Task directions =>
Skip the pictures. Quote every line below, exactly, from the one with "Task: Click 164.015 on the price axis" through the final line.

Stored items from a collection =>

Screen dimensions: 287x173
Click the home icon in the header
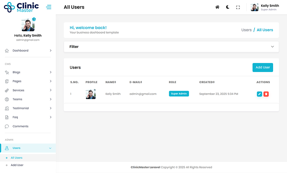217,7
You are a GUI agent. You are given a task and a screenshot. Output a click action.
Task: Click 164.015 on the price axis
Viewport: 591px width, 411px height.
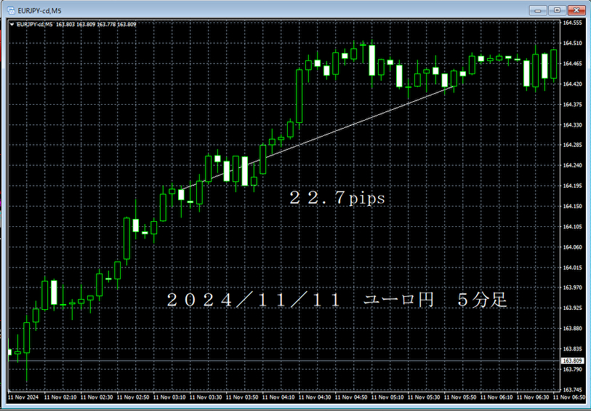point(573,268)
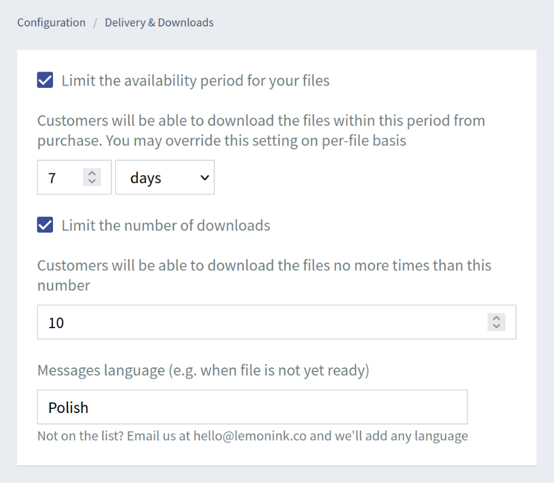
Task: Decrease the 7-day value using the spinner
Action: pos(92,181)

Exercise answer =>
Task: Click 164.015 on the price axis
Viewport: 591px width, 411px height.
point(573,268)
Task: Decrease the 7-day value using the spinner
Action: pos(92,181)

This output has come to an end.